NYPD cops that are accused of providing favors in exchange for bribes are preparing to appear in court soon to present a motion to dismiss their cases. According to the New York Post, the accused will use the same US Supreme Court case that was used to exonerate New York City Mayor Bill De Blasio and that will be used in similar corruption cases involving state politicians such as Sheldon Silver and Dean Skelos.
The FBI has been investigating the relationship between several NYPD officials like Corrections officer union president Norman Seabrook and former NYPD Chief of Department Philip Banks and well-placed businessmen Jeremy Reichberg and Jona Rechnitz. The Feds discovered the presence of shady dealings between the men when they wiretapped a dinner that between the aforementioned parties. Their investigation of what they found led them to interrogate 20 cops-including three deputy chiefs and the Head of the Upper East Side’s 19th Precinct according to the New York Post. Specifically, the Feds probed the suspects over gifts and trips that were given to the officers in exchange for favors. The probe also involved a conspiracy between the NYPD officials to purchase and resell liquor at discounted prices in order to generate a profit for themselves.
Last Friday, when the officer's case was first heard in Manhattan federal Court, the lawyer for NYPD chief Michael Harrington cited the Supreme Court ruling that deemed that accepting gifts in exchange for favors on “an as-need basis” no longer strictly constituted bribery.

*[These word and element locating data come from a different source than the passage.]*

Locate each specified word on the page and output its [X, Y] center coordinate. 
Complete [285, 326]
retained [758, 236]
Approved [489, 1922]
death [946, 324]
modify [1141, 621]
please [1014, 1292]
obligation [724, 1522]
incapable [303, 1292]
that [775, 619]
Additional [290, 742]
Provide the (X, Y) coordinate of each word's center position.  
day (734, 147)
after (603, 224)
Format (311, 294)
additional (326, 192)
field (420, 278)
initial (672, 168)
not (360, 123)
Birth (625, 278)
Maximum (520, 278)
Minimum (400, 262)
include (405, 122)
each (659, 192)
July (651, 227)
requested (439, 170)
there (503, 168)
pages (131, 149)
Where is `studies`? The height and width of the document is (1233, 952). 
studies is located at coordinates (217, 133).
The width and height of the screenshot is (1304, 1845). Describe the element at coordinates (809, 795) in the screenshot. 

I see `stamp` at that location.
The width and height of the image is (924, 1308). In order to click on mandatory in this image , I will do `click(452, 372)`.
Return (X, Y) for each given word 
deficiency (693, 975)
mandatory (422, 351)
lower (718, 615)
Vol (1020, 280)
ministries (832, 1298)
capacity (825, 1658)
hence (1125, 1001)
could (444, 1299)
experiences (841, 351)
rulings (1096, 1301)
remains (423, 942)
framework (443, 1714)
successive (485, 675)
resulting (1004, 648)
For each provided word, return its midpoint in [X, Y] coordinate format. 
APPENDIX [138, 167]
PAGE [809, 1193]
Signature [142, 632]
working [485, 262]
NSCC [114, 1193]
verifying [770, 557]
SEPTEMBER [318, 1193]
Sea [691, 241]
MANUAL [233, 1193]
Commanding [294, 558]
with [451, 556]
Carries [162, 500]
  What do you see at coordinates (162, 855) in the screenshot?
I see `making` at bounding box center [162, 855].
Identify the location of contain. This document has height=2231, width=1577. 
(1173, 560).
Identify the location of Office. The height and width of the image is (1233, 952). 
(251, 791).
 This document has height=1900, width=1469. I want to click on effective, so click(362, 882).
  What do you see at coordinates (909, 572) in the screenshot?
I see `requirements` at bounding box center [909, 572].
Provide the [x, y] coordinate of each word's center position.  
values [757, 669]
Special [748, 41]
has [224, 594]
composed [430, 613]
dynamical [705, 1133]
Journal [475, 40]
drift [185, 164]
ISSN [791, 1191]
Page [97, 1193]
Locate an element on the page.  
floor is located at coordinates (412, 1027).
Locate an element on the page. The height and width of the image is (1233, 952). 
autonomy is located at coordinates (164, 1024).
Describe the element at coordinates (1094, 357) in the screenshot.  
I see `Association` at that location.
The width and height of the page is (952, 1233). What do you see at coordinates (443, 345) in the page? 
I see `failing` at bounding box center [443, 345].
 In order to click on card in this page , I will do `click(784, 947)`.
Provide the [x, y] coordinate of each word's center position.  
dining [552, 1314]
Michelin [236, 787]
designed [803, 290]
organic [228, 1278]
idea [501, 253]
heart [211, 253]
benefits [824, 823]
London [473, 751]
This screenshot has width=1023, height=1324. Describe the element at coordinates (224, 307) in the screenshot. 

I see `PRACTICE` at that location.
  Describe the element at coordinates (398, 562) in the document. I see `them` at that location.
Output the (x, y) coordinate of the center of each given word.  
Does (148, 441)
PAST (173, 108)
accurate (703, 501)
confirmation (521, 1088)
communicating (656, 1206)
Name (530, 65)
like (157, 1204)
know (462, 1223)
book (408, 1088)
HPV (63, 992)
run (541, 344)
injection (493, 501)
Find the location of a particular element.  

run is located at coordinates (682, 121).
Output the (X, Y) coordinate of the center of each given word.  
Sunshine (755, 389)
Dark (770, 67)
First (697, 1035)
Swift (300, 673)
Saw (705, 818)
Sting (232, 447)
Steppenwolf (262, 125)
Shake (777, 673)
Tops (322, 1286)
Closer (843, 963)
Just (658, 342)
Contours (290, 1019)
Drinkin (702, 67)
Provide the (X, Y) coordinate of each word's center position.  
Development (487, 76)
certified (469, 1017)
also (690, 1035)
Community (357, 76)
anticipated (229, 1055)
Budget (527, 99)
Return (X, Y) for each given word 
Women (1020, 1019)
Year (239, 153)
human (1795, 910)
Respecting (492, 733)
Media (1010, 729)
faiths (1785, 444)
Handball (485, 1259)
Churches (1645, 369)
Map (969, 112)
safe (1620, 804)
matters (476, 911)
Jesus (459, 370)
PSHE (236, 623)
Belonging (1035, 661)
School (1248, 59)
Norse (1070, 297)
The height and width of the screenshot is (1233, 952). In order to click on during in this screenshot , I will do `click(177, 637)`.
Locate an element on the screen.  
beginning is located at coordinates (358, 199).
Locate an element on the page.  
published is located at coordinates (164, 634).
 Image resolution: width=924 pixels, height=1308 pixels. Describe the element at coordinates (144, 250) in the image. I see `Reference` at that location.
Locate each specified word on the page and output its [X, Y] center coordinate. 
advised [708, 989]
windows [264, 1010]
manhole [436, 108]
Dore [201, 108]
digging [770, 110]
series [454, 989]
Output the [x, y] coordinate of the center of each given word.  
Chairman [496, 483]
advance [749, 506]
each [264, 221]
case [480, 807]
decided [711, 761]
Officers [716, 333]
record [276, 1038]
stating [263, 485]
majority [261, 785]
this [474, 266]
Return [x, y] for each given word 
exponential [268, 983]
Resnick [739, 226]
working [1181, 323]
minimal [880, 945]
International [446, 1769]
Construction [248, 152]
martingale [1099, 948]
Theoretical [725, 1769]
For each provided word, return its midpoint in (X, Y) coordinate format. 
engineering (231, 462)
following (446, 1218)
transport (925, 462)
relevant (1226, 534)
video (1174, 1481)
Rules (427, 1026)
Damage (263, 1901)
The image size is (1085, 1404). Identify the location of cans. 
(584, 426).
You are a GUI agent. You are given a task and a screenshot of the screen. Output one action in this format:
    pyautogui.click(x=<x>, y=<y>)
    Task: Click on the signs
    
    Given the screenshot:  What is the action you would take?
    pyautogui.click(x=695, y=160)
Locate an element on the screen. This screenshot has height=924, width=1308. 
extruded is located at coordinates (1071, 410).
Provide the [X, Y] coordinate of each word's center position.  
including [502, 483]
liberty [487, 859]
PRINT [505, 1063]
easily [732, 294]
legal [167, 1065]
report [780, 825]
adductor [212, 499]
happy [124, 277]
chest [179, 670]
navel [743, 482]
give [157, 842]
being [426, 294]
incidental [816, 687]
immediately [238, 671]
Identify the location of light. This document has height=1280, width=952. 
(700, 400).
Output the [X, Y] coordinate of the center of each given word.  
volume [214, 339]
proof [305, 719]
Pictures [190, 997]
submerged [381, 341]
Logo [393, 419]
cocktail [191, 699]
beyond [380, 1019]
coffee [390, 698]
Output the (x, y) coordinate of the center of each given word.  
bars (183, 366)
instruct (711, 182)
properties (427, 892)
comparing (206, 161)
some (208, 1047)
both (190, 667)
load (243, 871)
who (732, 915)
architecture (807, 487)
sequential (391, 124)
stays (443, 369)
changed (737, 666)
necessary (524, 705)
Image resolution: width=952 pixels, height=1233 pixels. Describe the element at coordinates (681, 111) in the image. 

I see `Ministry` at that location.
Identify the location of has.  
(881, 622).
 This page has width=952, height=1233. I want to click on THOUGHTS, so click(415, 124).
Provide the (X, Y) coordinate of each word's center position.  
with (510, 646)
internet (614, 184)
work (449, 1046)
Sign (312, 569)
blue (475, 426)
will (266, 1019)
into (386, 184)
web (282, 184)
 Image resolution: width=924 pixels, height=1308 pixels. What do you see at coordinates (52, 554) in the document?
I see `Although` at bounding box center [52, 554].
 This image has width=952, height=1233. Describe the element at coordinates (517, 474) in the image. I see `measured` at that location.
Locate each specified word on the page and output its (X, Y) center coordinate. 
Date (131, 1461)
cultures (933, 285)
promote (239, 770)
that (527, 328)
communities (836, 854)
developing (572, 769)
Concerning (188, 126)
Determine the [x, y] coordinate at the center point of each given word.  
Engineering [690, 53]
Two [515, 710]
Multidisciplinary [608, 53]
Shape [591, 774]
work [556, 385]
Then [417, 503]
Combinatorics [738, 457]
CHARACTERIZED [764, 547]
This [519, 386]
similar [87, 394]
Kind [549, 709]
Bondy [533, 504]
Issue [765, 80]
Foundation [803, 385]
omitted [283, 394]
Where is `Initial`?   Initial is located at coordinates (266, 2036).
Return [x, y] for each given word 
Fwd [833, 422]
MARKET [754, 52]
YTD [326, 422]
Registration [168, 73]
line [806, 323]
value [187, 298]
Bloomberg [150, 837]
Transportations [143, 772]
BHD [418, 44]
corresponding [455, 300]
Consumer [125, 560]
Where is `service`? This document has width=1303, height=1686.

Andrew Weinstein, Harrington’s lawyer, argued that the Feds needed to prove a “quid pro quo of something concrete” according to the New York Post.
Perhaps more concretely, another attorney for the disgraced cops, Marc Fernich argued that “amorphous” favors not directly tied to a gift no longer counted as bribes.
Harrington and James Grant, his alleged accomplice have been accused of accepting trips abroad and home renovations among other things from real-estate investor Jona Rechnitz and his businessman friend Jeremy Reichberg.
In exchange for these pleasantries, and fixing the businessman’s tickets, the NYPD cops and their cronies received free escort services courtesy of their executive friends.
In the famous McDonnell decision cited by a team of the cops team of defense attorneys, in this case, the Supreme Court justices ruled that there was no hard proof had not provided “official acts” in exchange for nearly $165,000 that he received in loans and gifts according to the Post.